The values in ${} are just placeholders, replace them (including ${}) with your own values. The value for the MYSQL_* variables must match the values you actualy used on the mysql service.

Oke trusted domain is done!

But where do I find the files on my Raspberry? There is no folder called /var/www/html/files to find…

It pretty much depends on the name of your volume, which depends on the project name (which defaults to the folder name):

docker volume inspect {project name}_nextcloud --format '{{.Mountpoint}}'

Well I don’t have to access it on the Raspberry, but after installing the Windows 10 application so I make backup on external hard drive on Windows :blush: so that point was not worth it hahaha

Oke, I found the folder! Thanks for that…
/var/lib/docker/volumes/nextcloud_nextcloud/_data
But when I’m in it, it says:

The specified directory ‘/var/lib/docker/volumes/nextcloud_nextcloud/_data’ is not valid

And no files are there, even when I show hidden files

I am not a Docker Desktop on Windows user. So can’t help you there.

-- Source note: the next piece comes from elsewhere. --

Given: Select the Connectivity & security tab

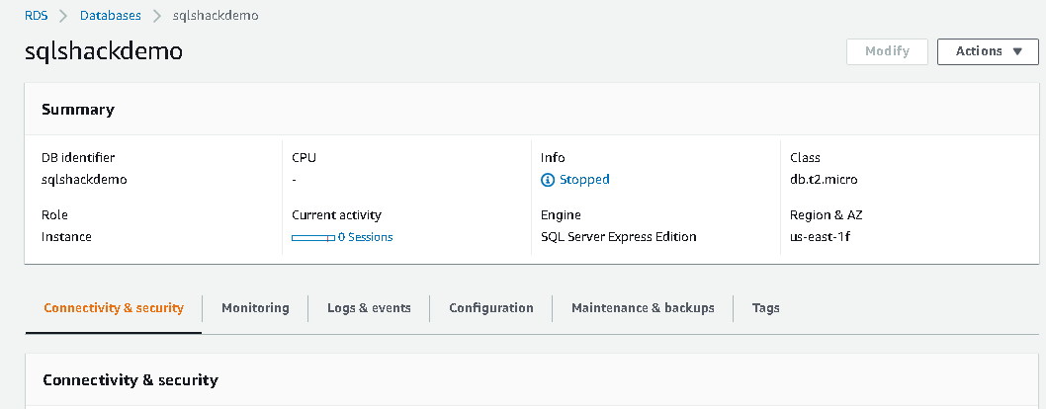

Though, on Linux the folder should container content after you started the docker-compose stack ones.
Usualy the entrypoint script and the main process are responsible to write data into the volume.

Docker Desktop? Who’s talking about that? I uses a Raspberry with Docker Compose. I only use Windows to login in to Raspberry’s.

Appart from that: the volume only holds data after the container using it was started the first time.
Though, on a single node bind-mounts (as in -v /host/path:/container/path) are usualy fine as well, as long as the uid:gid of the owner of the host folder the match uid:gid of the process inside the container. Furthermore it’s possible to declare a volume baked by a bind (the forum search should returns several results for this), which behaves like a volume, but allows to define where the actual data folder is stored.